- App icon
- Developer(s): Lukas Korba
- Publisher(s): Lukas Korba
- Programmer(s): Vladimir Hrincar; Lukas Korba;
- Composer(s): Jaroslav Beck
- Platform(s): iOS, Android
- Release: iOS; November 7, 2013; Android; September 2014;
- Genre(s): Action
- Mode(s): Single-player

= Octagon (video game) =

2013 video game

Octagon is a 2013 action game developed and published by the Czech indie developer Lukas Korba. In the game, the player must guide an octagon through randomly generated eight-sided levels. Octagon was released for iOS in November 2013, followed by Android in September 2014, and was met with a positive reception.

== Gameplay ==
In Octagon, the player must guide an octagon through eight-sided, three-dimensional levels without falling.
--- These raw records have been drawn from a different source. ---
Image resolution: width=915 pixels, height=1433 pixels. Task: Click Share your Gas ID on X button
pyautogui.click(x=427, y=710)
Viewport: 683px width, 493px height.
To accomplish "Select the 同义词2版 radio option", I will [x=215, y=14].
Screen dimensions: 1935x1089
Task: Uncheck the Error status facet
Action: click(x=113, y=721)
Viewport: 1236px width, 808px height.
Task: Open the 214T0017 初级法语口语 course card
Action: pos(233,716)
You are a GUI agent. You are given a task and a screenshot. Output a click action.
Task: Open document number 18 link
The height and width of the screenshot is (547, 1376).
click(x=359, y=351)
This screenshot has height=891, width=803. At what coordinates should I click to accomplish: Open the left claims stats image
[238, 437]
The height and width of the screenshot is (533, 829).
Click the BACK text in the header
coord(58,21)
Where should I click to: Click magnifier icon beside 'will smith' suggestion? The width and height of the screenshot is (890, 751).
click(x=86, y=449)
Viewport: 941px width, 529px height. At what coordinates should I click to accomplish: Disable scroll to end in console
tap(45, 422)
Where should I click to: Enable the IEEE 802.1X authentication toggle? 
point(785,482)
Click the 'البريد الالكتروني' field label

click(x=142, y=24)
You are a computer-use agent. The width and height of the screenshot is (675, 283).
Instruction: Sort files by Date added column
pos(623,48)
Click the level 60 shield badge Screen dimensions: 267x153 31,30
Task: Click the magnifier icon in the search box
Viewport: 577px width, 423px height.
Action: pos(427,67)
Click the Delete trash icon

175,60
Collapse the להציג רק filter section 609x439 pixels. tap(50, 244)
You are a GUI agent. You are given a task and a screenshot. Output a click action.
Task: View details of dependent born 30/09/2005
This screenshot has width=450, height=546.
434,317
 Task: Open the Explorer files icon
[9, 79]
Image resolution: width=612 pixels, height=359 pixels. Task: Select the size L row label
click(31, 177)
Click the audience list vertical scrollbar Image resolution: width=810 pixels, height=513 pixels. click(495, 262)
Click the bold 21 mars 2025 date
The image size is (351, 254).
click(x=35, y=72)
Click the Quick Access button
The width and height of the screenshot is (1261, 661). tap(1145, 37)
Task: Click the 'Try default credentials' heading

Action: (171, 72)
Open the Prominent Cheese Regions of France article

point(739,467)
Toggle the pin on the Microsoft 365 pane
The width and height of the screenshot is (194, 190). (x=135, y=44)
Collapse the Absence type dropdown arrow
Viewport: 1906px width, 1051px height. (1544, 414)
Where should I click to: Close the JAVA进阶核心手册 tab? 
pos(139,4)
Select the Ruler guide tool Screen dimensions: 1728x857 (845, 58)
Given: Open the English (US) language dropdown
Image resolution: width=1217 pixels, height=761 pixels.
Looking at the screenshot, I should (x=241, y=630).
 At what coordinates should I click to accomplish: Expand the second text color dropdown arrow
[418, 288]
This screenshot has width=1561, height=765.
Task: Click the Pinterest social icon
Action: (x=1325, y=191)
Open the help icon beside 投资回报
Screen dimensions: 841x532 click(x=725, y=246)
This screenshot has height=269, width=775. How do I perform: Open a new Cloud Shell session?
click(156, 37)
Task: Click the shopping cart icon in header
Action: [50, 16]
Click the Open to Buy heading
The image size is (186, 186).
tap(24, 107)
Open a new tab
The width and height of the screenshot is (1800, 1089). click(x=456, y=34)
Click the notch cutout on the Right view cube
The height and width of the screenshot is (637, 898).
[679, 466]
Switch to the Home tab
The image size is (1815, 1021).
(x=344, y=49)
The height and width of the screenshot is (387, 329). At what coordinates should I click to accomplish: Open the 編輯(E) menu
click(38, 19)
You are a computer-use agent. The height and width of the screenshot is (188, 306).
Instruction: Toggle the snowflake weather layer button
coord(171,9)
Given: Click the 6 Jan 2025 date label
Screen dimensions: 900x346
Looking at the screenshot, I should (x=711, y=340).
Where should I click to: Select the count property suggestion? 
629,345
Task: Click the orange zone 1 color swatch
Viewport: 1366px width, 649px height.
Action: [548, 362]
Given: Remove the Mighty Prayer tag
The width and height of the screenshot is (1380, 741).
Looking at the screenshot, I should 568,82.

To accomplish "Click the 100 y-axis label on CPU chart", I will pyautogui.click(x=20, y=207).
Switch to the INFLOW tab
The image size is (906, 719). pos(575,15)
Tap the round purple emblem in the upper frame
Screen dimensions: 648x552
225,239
Each level is randomly generated, and to complete one, the player can move the octagon left or right or flip its gravity to land on a platform directly above it.

== Release ==
Octagon was released for iOS on November 7, 2013. An endless mode was added to the game in December 2013, and Octagon was released for Android devices in September 2014. A sequel titled Extreme Evolution was released on May 6, 2020.

== Reception ==
Publications praised Octagon for its gameplay. Critics praised the game's fixed layout, comparing Octagon to Super Hexagon and Boson X; however, some voiced concerns on the game's flipping controls.